Faith-confidence in what we hope for (Hebrews 11)
The second is NOT claimed by anyone. The universe did NOT create itself. The universe (including all of space and time) simply exists. Creation only happens *within* the universe. There was no 'before' it existed since time is part of it.

In the first, God is uncreated, or self-created, so there seems to be little difference except that we *know* the universe exists, but we don't know the same about God.
The universe did not create itself? It just is--was? The word 'creation' is a bit offsetting, considering you don't believe there is a creator, do you?
Insofar as God is concerned, IF there were not the Bible, I wouldn't know God existed (exists) either. So to me it's like putting things together, even though many do not believe what the Bible says. But again -- to me it's like adding up the writing and history of the Bible, along with seeing life and the world around me that convinces me there IS a God. You probably do know that the Bible says that the heavens cannot contain God. 1 Kings 8 makes this clear when Solomon stated, "Look! The heavens, yes, the heaven of the heavens, cannot contain you; how much less, then, this house that I have built!"

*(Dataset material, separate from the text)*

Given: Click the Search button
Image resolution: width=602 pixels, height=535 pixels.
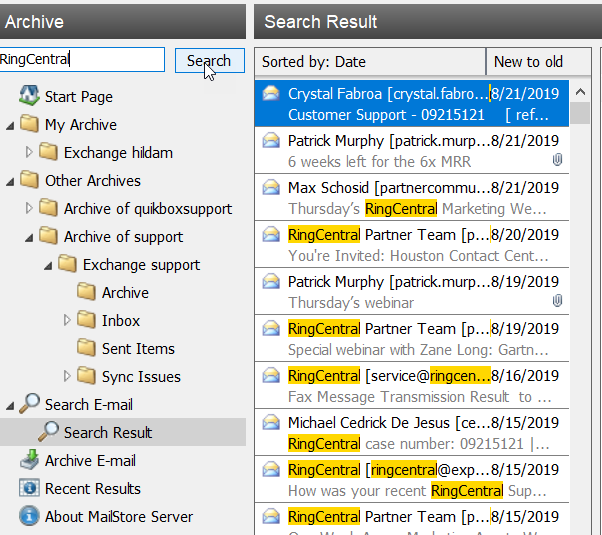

Can I understand God? No, only from what I have learned from the Bible AND those whom I consider to be God's people, and those things I have personally experienced. Do I say this is every religious person's experience? No. Even then I don't have to agree with everyone's interpretation.
 

gnostic

The Lost One
Think the sun is mentioned three or four times in the first creation account in Genesis 1.
But the sun was created in Verse 1, Genesis 1. God created the heavens and the earth, in that order.
The heavens include the sun, moon, stars.
Except verse 1 says nothing about the Sun, Moon and stars...

...not until verses 14 to 18, the Sun and Moon being described as the 2 great lights or luminaries in the sky.

And stars were never mention until verse 16.